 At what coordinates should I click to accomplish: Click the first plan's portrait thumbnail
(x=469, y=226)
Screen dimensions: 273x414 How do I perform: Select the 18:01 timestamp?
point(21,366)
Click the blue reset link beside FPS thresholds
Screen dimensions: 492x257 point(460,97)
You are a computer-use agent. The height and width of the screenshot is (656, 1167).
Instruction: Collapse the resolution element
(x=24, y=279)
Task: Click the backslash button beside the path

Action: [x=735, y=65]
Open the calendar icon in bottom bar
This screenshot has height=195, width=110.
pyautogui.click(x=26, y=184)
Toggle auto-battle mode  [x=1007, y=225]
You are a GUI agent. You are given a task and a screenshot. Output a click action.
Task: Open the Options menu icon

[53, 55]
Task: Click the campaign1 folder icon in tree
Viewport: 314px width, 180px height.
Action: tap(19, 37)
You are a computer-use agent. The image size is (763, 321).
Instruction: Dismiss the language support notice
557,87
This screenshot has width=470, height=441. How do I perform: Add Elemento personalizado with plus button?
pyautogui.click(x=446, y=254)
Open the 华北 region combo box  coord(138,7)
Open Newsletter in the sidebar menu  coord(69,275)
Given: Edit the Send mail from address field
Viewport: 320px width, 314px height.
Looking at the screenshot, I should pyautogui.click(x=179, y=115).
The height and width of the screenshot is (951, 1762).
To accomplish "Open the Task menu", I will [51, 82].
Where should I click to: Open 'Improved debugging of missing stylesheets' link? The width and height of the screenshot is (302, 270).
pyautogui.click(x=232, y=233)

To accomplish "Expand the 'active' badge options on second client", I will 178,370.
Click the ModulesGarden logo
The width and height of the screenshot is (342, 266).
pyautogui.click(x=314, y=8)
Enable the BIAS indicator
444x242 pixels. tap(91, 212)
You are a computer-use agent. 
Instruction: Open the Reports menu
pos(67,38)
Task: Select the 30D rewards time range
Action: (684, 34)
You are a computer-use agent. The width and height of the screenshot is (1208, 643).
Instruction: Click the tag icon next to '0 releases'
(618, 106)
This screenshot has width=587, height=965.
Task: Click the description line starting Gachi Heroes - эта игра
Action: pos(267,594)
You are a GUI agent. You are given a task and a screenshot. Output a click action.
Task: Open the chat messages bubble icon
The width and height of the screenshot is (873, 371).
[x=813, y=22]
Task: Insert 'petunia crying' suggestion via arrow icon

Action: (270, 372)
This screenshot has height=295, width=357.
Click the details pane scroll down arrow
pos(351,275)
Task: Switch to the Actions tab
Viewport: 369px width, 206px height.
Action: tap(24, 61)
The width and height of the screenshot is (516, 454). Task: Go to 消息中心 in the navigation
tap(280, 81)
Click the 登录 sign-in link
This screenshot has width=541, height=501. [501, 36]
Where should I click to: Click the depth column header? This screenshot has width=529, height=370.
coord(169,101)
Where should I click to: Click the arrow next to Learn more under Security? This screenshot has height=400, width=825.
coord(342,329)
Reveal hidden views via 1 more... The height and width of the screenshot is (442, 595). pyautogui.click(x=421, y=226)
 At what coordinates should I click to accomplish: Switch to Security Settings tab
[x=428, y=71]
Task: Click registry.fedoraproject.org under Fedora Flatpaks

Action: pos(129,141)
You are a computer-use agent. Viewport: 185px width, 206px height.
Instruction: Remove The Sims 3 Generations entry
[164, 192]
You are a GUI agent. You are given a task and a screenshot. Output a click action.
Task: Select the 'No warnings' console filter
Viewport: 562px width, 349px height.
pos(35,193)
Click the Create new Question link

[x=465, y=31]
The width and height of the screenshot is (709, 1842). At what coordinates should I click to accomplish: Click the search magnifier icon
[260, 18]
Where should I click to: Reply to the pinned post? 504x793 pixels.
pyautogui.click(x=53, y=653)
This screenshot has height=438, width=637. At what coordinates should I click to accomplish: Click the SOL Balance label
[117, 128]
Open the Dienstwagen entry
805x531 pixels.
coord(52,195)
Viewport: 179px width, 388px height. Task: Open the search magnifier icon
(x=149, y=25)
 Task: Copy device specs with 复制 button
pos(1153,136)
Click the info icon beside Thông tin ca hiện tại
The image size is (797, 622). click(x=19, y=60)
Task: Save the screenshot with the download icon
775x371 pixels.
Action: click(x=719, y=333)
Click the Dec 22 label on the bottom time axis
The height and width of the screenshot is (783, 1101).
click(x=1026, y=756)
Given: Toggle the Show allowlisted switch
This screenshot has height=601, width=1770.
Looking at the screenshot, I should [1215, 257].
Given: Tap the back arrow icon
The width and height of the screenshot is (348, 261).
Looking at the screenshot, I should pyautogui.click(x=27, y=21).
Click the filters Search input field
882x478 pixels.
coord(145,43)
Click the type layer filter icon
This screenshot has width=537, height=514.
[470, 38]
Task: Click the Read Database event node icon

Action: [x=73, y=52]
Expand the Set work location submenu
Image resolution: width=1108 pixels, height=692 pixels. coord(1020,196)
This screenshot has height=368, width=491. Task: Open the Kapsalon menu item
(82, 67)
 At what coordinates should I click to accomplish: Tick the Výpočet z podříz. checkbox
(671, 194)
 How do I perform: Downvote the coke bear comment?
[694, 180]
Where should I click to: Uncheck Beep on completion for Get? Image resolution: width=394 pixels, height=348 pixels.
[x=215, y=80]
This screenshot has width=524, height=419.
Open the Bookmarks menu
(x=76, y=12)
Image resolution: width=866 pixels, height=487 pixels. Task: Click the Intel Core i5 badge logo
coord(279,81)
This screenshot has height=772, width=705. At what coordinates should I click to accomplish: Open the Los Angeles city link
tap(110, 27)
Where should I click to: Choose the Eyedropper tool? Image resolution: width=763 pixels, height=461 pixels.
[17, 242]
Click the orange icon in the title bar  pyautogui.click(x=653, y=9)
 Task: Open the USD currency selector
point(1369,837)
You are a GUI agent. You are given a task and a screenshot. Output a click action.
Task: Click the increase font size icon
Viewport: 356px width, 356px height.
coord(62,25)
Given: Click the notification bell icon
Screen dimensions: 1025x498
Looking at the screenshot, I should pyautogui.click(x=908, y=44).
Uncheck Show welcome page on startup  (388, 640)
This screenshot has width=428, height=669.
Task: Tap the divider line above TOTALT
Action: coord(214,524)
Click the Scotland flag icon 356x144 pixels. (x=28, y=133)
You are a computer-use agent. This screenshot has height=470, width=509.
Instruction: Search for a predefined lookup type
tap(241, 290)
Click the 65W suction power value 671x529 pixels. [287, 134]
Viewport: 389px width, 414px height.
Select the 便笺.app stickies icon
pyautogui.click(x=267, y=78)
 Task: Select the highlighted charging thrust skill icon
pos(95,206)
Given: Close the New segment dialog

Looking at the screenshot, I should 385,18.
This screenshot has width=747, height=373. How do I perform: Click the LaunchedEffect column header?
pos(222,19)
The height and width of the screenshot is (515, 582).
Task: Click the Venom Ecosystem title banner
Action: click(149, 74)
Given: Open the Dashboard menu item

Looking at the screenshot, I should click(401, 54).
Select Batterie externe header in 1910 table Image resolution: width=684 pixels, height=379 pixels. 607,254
══════
* _Written exercise_
Copy out all of the records above word for word, keeping every line in its original order.

* _Solution_
 At what coordinates should I click to accomplish: Click the first plan's portrait thumbnail
(x=469, y=226)
Screen dimensions: 273x414 How do I perform: Select the 18:01 timestamp?
point(21,366)
Click the blue reset link beside FPS thresholds
Screen dimensions: 492x257 point(460,97)
You are a computer-use agent. The height and width of the screenshot is (656, 1167).
Instruction: Collapse the resolution element
(x=24, y=279)
Task: Click the backslash button beside the path

Action: [x=735, y=65]
Open the calendar icon in bottom bar
This screenshot has height=195, width=110.
pyautogui.click(x=26, y=184)
Toggle auto-battle mode  [x=1007, y=225]
You are a GUI agent. You are given a task and a screenshot. Output a click action.
Task: Open the Options menu icon

[53, 55]
Task: Click the campaign1 folder icon in tree
Viewport: 314px width, 180px height.
Action: tap(19, 37)
You are a computer-use agent. The image size is (763, 321).
Instruction: Dismiss the language support notice
557,87
This screenshot has width=470, height=441. How do I perform: Add Elemento personalizado with plus button?
pyautogui.click(x=446, y=254)
Open the 华北 region combo box  coord(138,7)
Open Newsletter in the sidebar menu  coord(69,275)
Given: Edit the Send mail from address field
Viewport: 320px width, 314px height.
Looking at the screenshot, I should pyautogui.click(x=179, y=115).
The height and width of the screenshot is (951, 1762).
To accomplish "Open the Task menu", I will [51, 82].
Where should I click to: Open 'Improved debugging of missing stylesheets' link? The width and height of the screenshot is (302, 270).
pyautogui.click(x=232, y=233)

To accomplish "Expand the 'active' badge options on second client", I will 178,370.
Click the ModulesGarden logo
The width and height of the screenshot is (342, 266).
pyautogui.click(x=314, y=8)
Enable the BIAS indicator
444x242 pixels. tap(91, 212)
You are a computer-use agent. 
Instruction: Open the Reports menu
pos(67,38)
Task: Select the 30D rewards time range
Action: (684, 34)
You are a computer-use agent. The width and height of the screenshot is (1208, 643).
Instruction: Click the tag icon next to '0 releases'
(618, 106)
This screenshot has width=587, height=965.
Task: Click the description line starting Gachi Heroes - эта игра
Action: pos(267,594)
You are a GUI agent. You are given a task and a screenshot. Output a click action.
Task: Open the chat messages bubble icon
The width and height of the screenshot is (873, 371).
[x=813, y=22]
Task: Insert 'petunia crying' suggestion via arrow icon

Action: (270, 372)
This screenshot has height=295, width=357.
Click the details pane scroll down arrow
pos(351,275)
Task: Switch to the Actions tab
Viewport: 369px width, 206px height.
Action: tap(24, 61)
The width and height of the screenshot is (516, 454). Task: Go to 消息中心 in the navigation
tap(280, 81)
Click the 登录 sign-in link
This screenshot has width=541, height=501. [501, 36]
Where should I click to: Click the depth column header? This screenshot has width=529, height=370.
coord(169,101)
Where should I click to: Click the arrow next to Learn more under Security? This screenshot has height=400, width=825.
coord(342,329)
Reveal hidden views via 1 more... The height and width of the screenshot is (442, 595). pyautogui.click(x=421, y=226)
 At what coordinates should I click to accomplish: Switch to Security Settings tab
[x=428, y=71]
Task: Click registry.fedoraproject.org under Fedora Flatpaks

Action: pos(129,141)
You are a computer-use agent. Viewport: 185px width, 206px height.
Instruction: Remove The Sims 3 Generations entry
[164, 192]
You are a GUI agent. You are given a task and a screenshot. Output a click action.
Task: Select the 'No warnings' console filter
Viewport: 562px width, 349px height.
pos(35,193)
Click the Create new Question link

[x=465, y=31]
The width and height of the screenshot is (709, 1842). At what coordinates should I click to accomplish: Click the search magnifier icon
[260, 18]
Where should I click to: Reply to the pinned post? 504x793 pixels.
pyautogui.click(x=53, y=653)
This screenshot has height=438, width=637. At what coordinates should I click to accomplish: Click the SOL Balance label
[117, 128]
Open the Dienstwagen entry
805x531 pixels.
coord(52,195)
Viewport: 179px width, 388px height. Task: Open the search magnifier icon
(x=149, y=25)
 Task: Copy device specs with 复制 button
pos(1153,136)
Click the info icon beside Thông tin ca hiện tại
The image size is (797, 622). click(x=19, y=60)
Task: Save the screenshot with the download icon
775x371 pixels.
Action: click(x=719, y=333)
Click the Dec 22 label on the bottom time axis
The height and width of the screenshot is (783, 1101).
click(x=1026, y=756)
Given: Toggle the Show allowlisted switch
This screenshot has height=601, width=1770.
Looking at the screenshot, I should [1215, 257].
Given: Tap the back arrow icon
The width and height of the screenshot is (348, 261).
Looking at the screenshot, I should pyautogui.click(x=27, y=21).
Click the filters Search input field
882x478 pixels.
coord(145,43)
Click the type layer filter icon
This screenshot has width=537, height=514.
[470, 38]
Task: Click the Read Database event node icon

Action: [x=73, y=52]
Expand the Set work location submenu
Image resolution: width=1108 pixels, height=692 pixels. coord(1020,196)
This screenshot has height=368, width=491. Task: Open the Kapsalon menu item
(82, 67)
 At what coordinates should I click to accomplish: Tick the Výpočet z podříz. checkbox
(671, 194)
 How do I perform: Downvote the coke bear comment?
[694, 180]
Where should I click to: Uncheck Beep on completion for Get? Image resolution: width=394 pixels, height=348 pixels.
[x=215, y=80]
This screenshot has width=524, height=419.
Open the Bookmarks menu
(x=76, y=12)
Image resolution: width=866 pixels, height=487 pixels. Task: Click the Intel Core i5 badge logo
coord(279,81)
This screenshot has height=772, width=705. At what coordinates should I click to accomplish: Open the Los Angeles city link
tap(110, 27)
Where should I click to: Choose the Eyedropper tool? Image resolution: width=763 pixels, height=461 pixels.
[17, 242]
Click the orange icon in the title bar  pyautogui.click(x=653, y=9)
 Task: Open the USD currency selector
point(1369,837)
You are a GUI agent. You are given a task and a screenshot. Output a click action.
Task: Click the increase font size icon
Viewport: 356px width, 356px height.
coord(62,25)
Given: Click the notification bell icon
Screen dimensions: 1025x498
Looking at the screenshot, I should pyautogui.click(x=908, y=44).
Uncheck Show welcome page on startup  (388, 640)
This screenshot has width=428, height=669.
Task: Tap the divider line above TOTALT
Action: coord(214,524)
Click the Scotland flag icon 356x144 pixels. (x=28, y=133)
You are a computer-use agent. This screenshot has height=470, width=509.
Instruction: Search for a predefined lookup type
tap(241, 290)
Click the 65W suction power value 671x529 pixels. [287, 134]
Viewport: 389px width, 414px height.
Select the 便笺.app stickies icon
pyautogui.click(x=267, y=78)
 Task: Select the highlighted charging thrust skill icon
pos(95,206)
Given: Close the New segment dialog

Looking at the screenshot, I should 385,18.
This screenshot has width=747, height=373. How do I perform: Click the LaunchedEffect column header?
pos(222,19)
The height and width of the screenshot is (515, 582).
Task: Click the Venom Ecosystem title banner
Action: click(149, 74)
Given: Open the Dashboard menu item

Looking at the screenshot, I should click(401, 54).
Select Batterie externe header in 1910 table Image resolution: width=684 pixels, height=379 pixels. 607,254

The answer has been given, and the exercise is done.